- **提示された本文**:
==========
説明

低品位炭を原料とする固形燃料の製造方法および製造装置

【課題】 低品位炭から脱水されると共に自然発火性が低くて輸送性および貯蔵性に優れた固形燃料を製造するに際し、重質油分の添加量の低減がはかれる固形燃料の製造方法および製造装置を提供する。
【解決手段】 [1] 溶媒油分を含む油を低品位炭と混合して原料スラリーを作り、該スラリーを水分蒸発処理した後、固液分離して固形燃料を得る固形燃料の製造方法であって、前記水分蒸発処理の終了後または中途段階のスラリーに重質油分を添加することを特徴とするもの、[2] 溶媒油分を含む油を低品位炭と混合して原料スラリーを作る混合槽1と、該スラリーを水分蒸発処理する蒸発器2、3と、この水分蒸発処理されたスラリーを固液分離する手段を有する固形燃料の製造装置であって、前記水分蒸発処理の終了後または中途段階のスラリーに重質油分を添加する手段を有することを特徴とするもの。

【発明の詳細な説明】
【技術分野】
【0001】
本発明は、低品位炭を原料とする固形燃料の製造方法および製造装置に関する技術分野に属するものである。
【背景技術】
【0002】
低品位炭を原料とする固形燃料の製造技術に関し、従来公知のものとしては特開平7−233383号公報(特許文献1)に記載された固形燃料の製造方法がある。この公報に記載された固形燃料の製造方法は、重質油分と溶媒油分を含む混合油を多孔質炭と混合して原料スラリーを得、このスラリーを加熱して多孔質炭の脱水を進めると共に、多孔質炭の細孔内に重質油分と溶媒油分を含む混合油を含有せしめ、この後、このスラリーを固液分離することを特徴とする固形燃料の製造方法である(以下、この公報記載の固形燃料の製造方法を従来法Aという)。ここで、多孔質炭は低品位炭に相当する。
【0003】
従来法Aによれば、脱水されると共に、自然発火性が低くて、輸送性および貯蔵性に優れた固形燃料を得ることができる。
【0004】
即ち、多孔質炭(低品位炭)は多量の水分を含有するので、この輸送に際しては水分を輸送しているに等しい面もあって輸送コストが割高となり、かかる点において輸送性が悪く、また、水分含有量が多い分だけカロリーが低くなる。そこで、多孔質炭を脱水することが望まれるが、この脱水をチューブラードライヤーなどの乾燥蒸発型脱水法により行うと、脱水された多孔質炭の細孔内に存在する活性点への酸素の吸着および酸化反応によって自然発火事故を起こすという危険がある。
==========
- **提示された記録**:

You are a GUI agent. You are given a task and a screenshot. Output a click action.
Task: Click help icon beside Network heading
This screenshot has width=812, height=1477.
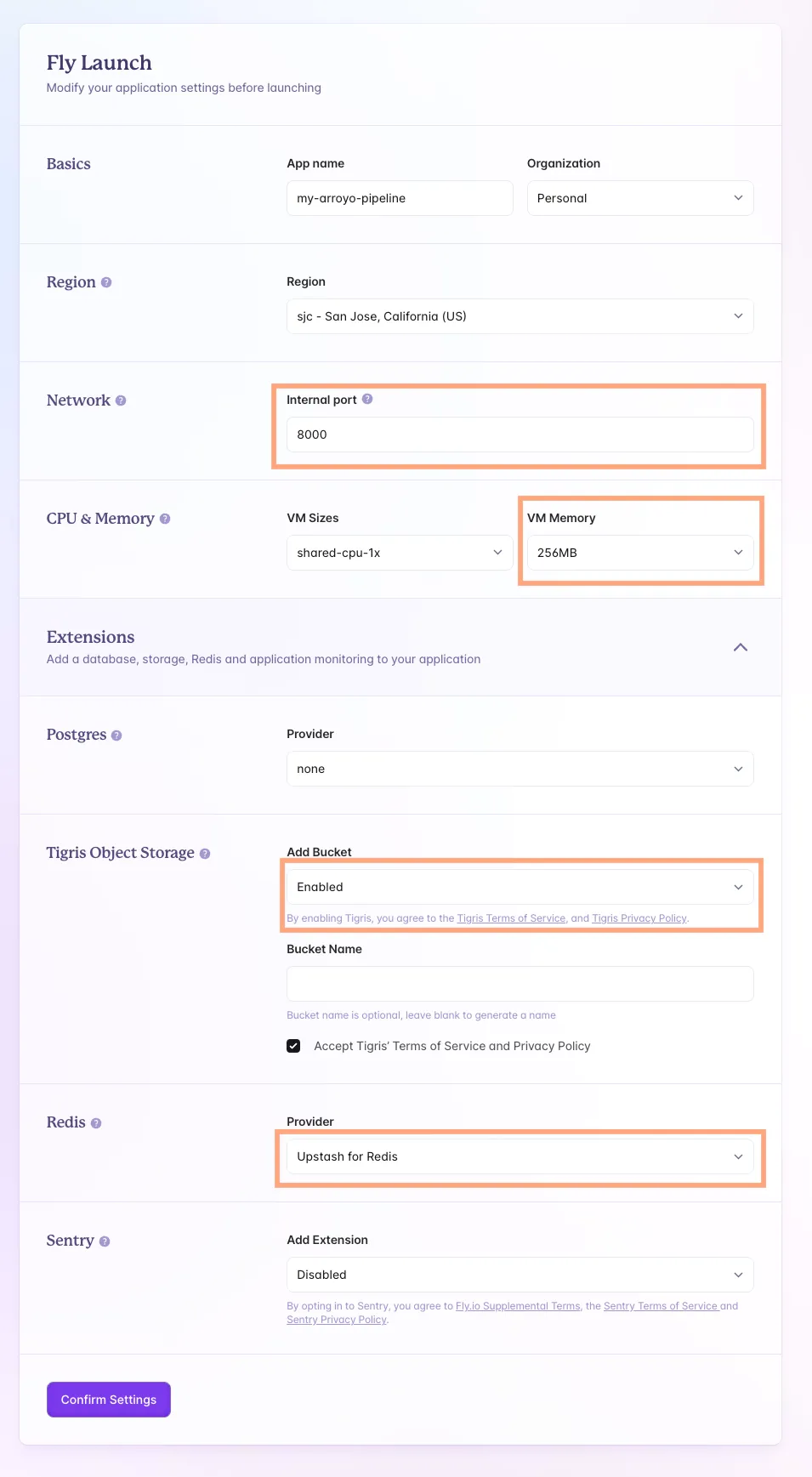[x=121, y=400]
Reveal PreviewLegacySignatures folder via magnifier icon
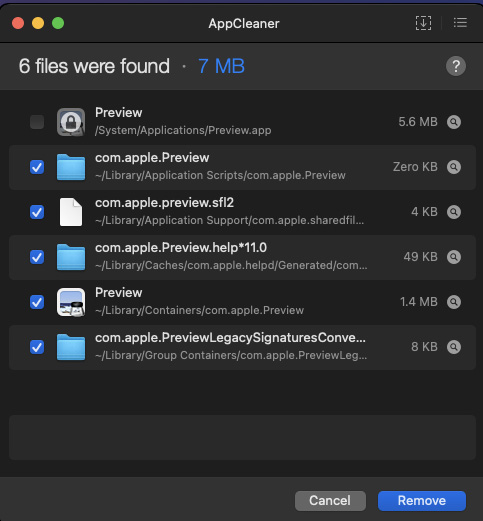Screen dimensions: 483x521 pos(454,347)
==========
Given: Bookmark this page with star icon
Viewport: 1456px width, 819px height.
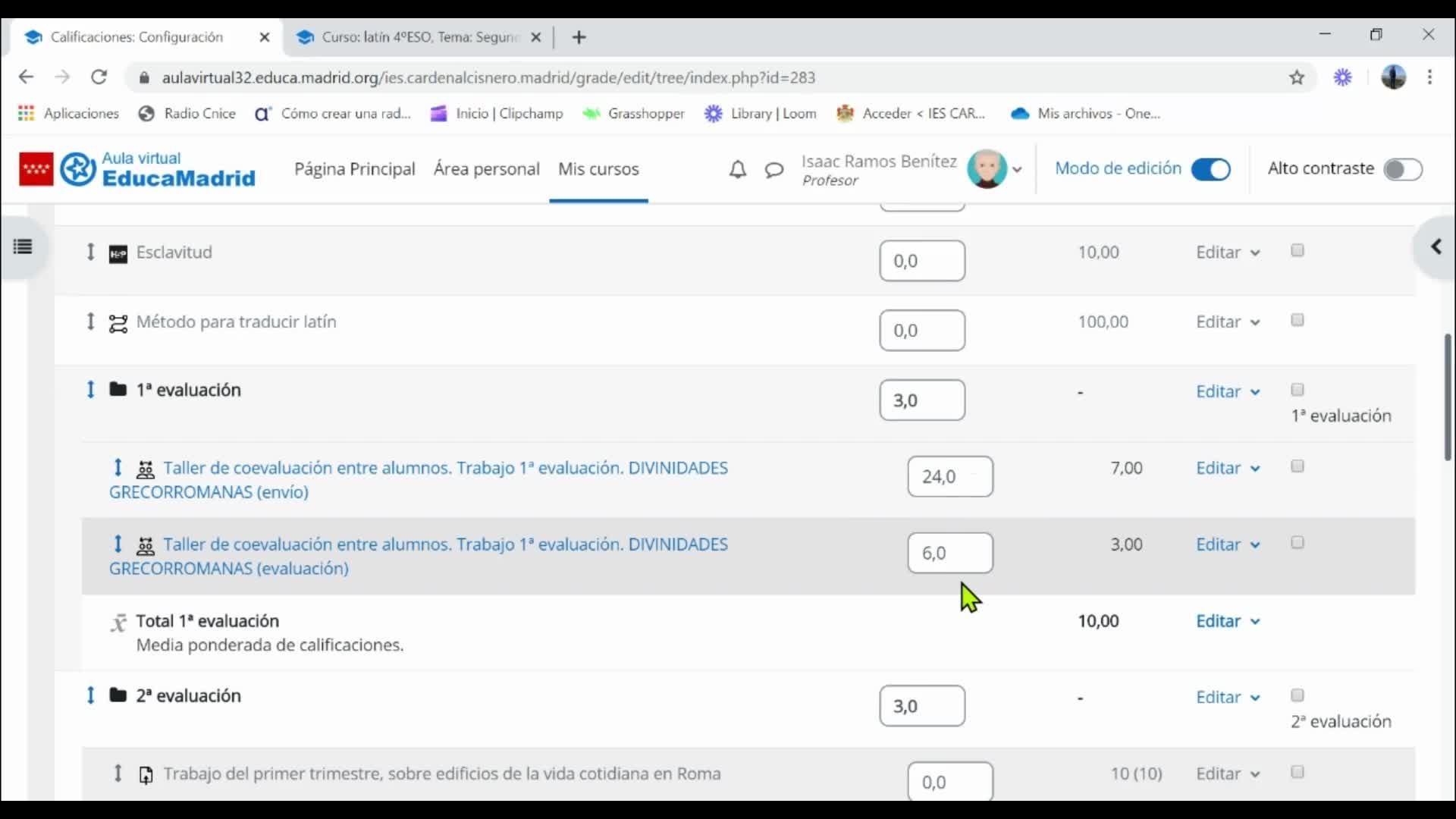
==========
- **作業の指示**: 本文によると、多孔質炭をチューブラードライヤーなどの乾燥蒸発型脱水法で脱水すると、どんな危険がありますか。 記録は本文とは関係のない別の資料です。

- **期待する出力**: 細孔内の活性点に酸素が吸着して酸化反応が起き、自然発火事故を起こす危険があります。